→ **Given task**
Change "red" to "green" in the listing below and give it again with everything else unchanged. Leave the pictures out of your answer.

- - - - -

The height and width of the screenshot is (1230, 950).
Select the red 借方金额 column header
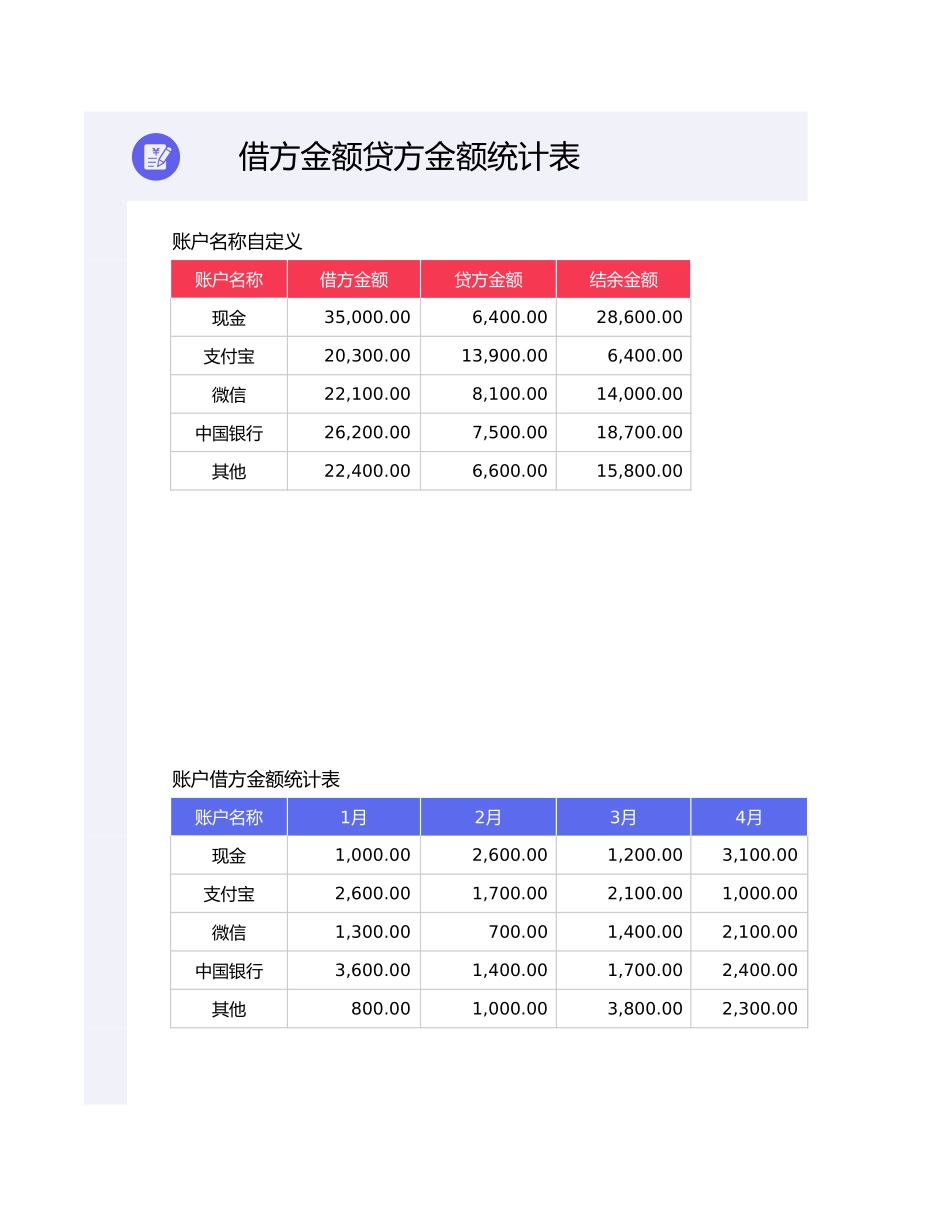[x=353, y=279]
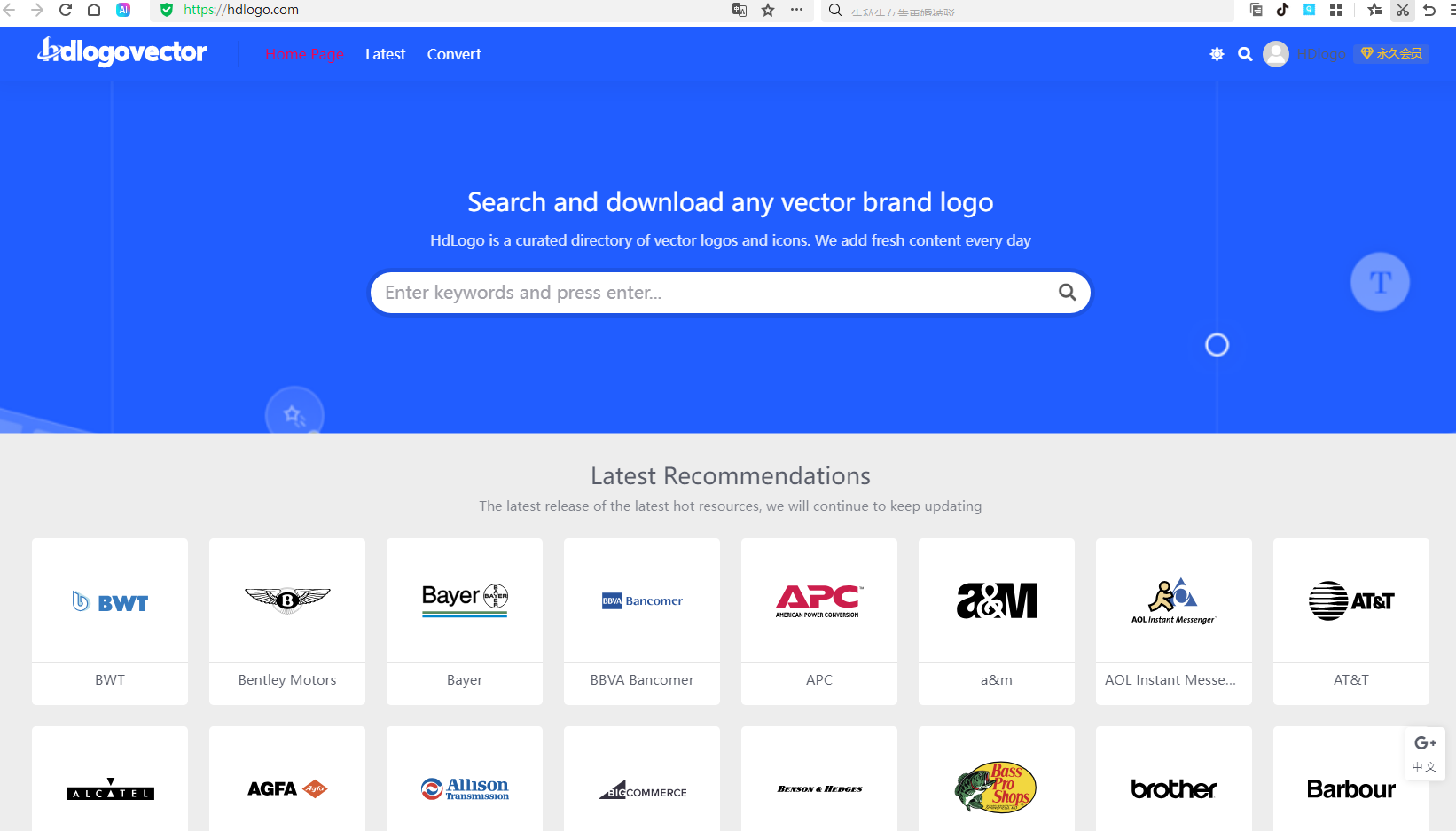Switch language with the 中文 widget

1424,766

- - - - -

→ **Full answer**
The height and width of the screenshot is (1230, 950).
Select the green 借方金额 column header
[x=353, y=279]
Switch language with the 中文 widget

1424,766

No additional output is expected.